The A9 between Aviemore and Carrbridge.
The A9 between Aviemore and Carrbridge.

A public local inquiry is to be held after Transport Scotland refused to alter plans for the A9 dualling project between Aviemore and Carrbridge.

Objectors in the local community are seeking an active travel route to be implemented alongside the dualling project – however, Transport Scotland is refusing their wish.

The dispute has caused Cairngorm National Park Authority (CNPA), Highland Council and Carrbridge, Aviemore and Boat of Garten community councils to lodge objections.

Calls have now been made for common sense to prevail in order to “save considerable time cost and effort”.

Edward Mountain MSP has called for Transport Scotland to amend their proposals to satisfy all parties and deliver a complete and unbroken cycle route spanning from Inverness to Perth.

Mr Mountain has written to the Cabinet Secretary for Transport Michael Matheson to express his “huge disappointment”.

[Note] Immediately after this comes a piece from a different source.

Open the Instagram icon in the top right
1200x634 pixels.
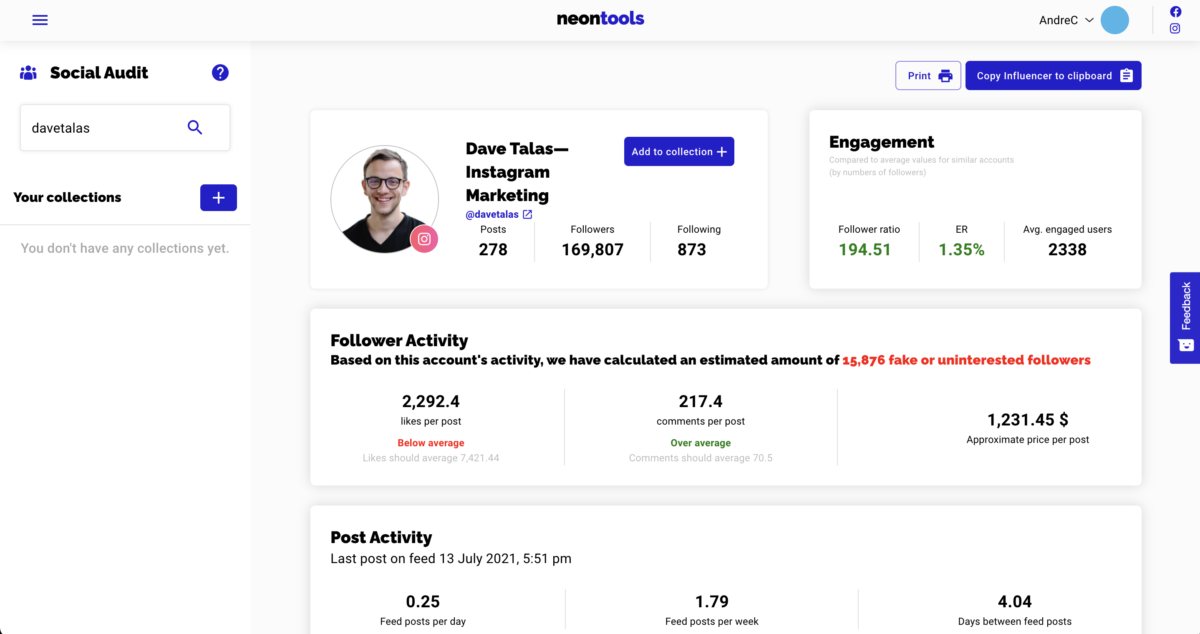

He added: “It appears to me that a simple agreement could save considerable time cost and effort, improve safety, promote active travel and help contribute to reductions in vehicle use.”

Grant Moir, Cairngorms National Park Authority chief executive, said the inclusion of a route would be “a significant improvement in the facilities” for residents and visitors and would be “in keeping with other major trunk roads improvement projects in Scotland”.

Highland Council convener Bill Lobban echoed his sentiments, adding that it is “inconceivable that Transport Scotland would not deliver a non-motorised user route”.

He said the united approach to deliver an active route would be “relatively minor” and if a commitment from Transport Scotland was received, Highland Council would withdraw its objection.

CNPA has said they would also withdraw their objection should an agreement be reached.

Mr Lobban added: “We are not going to be satisfied until there is a non-motorised user route.”

Transport Scotland has said it will not consider the active travel route as part of the dualling plans. However, has said it will work alongside the objecting parties to deliver a route outwith the dualling programme.

A spokesman said: “It is entirely normal for a scheme of this complexity to be considered at public local inquiry, which is the appropriate forum for considering objections received, but not withdrawn”.

The inquiry is expected to get under way on March 9.